▶ SOURCE MATERIAL:
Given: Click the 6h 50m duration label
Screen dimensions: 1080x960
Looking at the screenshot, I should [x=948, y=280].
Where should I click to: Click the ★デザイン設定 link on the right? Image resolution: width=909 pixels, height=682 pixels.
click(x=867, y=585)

* * *

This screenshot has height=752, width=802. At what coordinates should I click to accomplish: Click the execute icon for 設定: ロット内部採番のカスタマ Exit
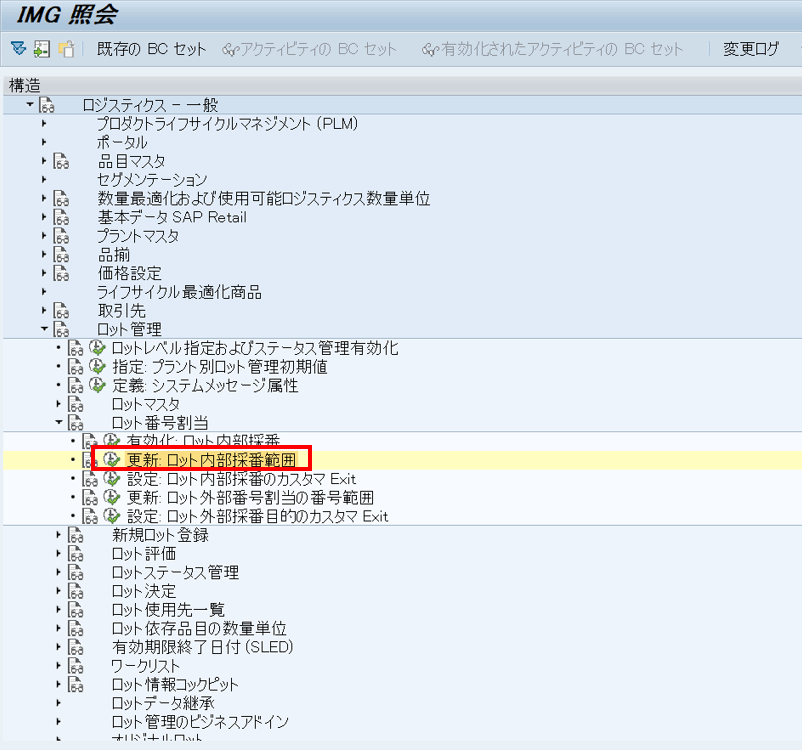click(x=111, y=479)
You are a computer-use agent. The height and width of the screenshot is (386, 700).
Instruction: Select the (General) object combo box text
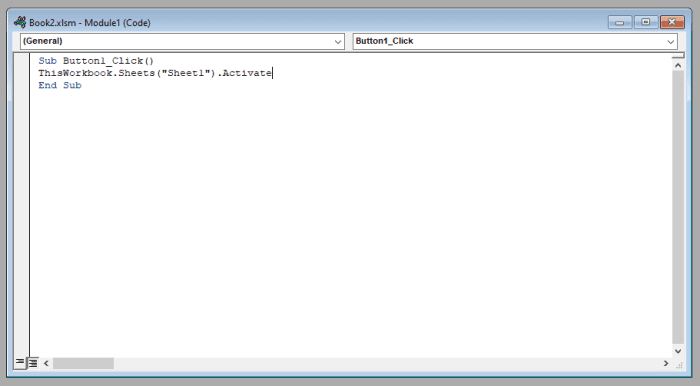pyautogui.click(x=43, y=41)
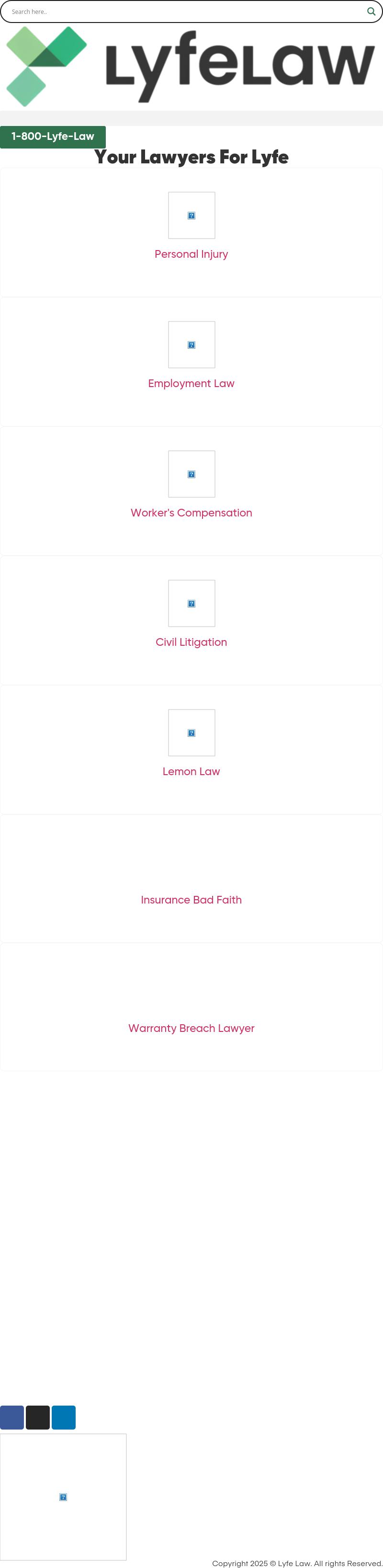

==

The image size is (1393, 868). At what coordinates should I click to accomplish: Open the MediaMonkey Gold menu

▶ WORK REQUEST:
Return exactly the stretch above whose first line contains "This screenshot has" and whose last line contains "You are a computer-use", and nothing outside it. The pictures should not appear.

▶ ANSWER FOR THIS EXERCISE:
This screenshot has height=752, width=802. At what coordinates should I click to accomplish: Click the execute icon for 設定: ロット内部採番のカスタマ Exit
click(x=111, y=479)
You are a computer-use agent. The height and width of the screenshot is (386, 700).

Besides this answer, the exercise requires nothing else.